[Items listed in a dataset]
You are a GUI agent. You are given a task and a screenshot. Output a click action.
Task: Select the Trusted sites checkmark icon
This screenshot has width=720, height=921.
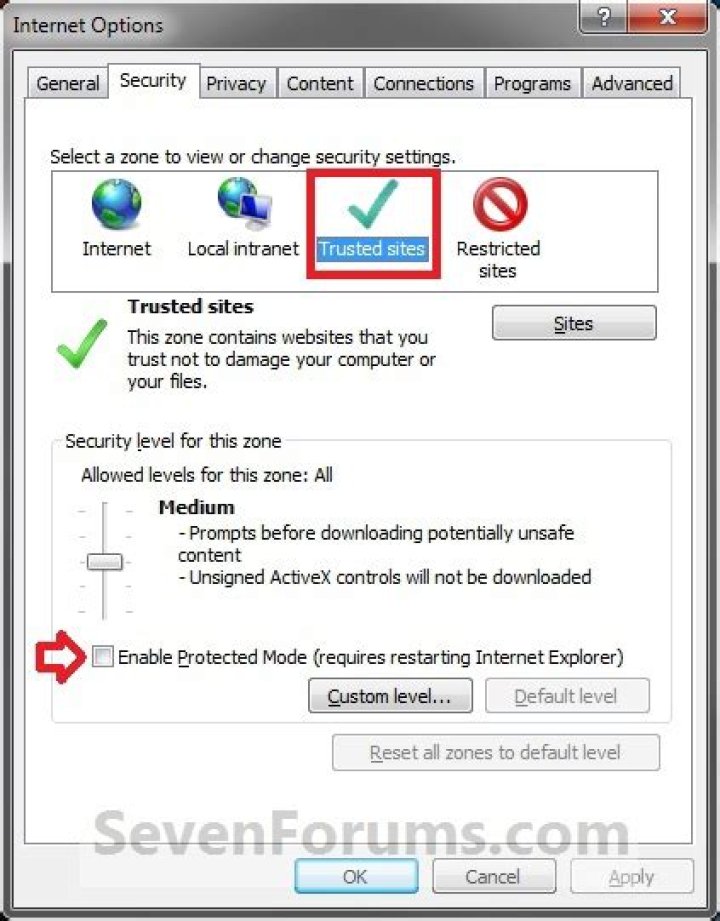point(372,204)
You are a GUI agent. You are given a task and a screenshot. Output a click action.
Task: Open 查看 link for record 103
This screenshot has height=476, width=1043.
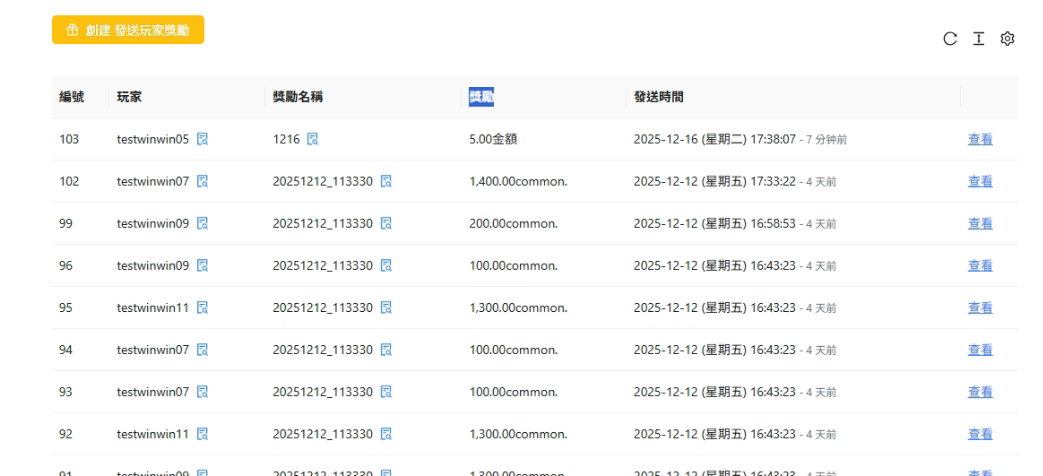click(x=980, y=139)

# TASK PROMPT
The answer must restate each entry word for word and contain no images.

# REPLY TO THE EXERCISE
You are a GUI agent. You are given a task and a screenshot. Output a click action.
Task: Select the Trusted sites checkmark icon
This screenshot has width=720, height=921.
point(372,204)
You are a GUI agent. You are given a task and a screenshot. Output a click action.
Task: Open 查看 link for record 103
This screenshot has height=476, width=1043.
click(x=980, y=139)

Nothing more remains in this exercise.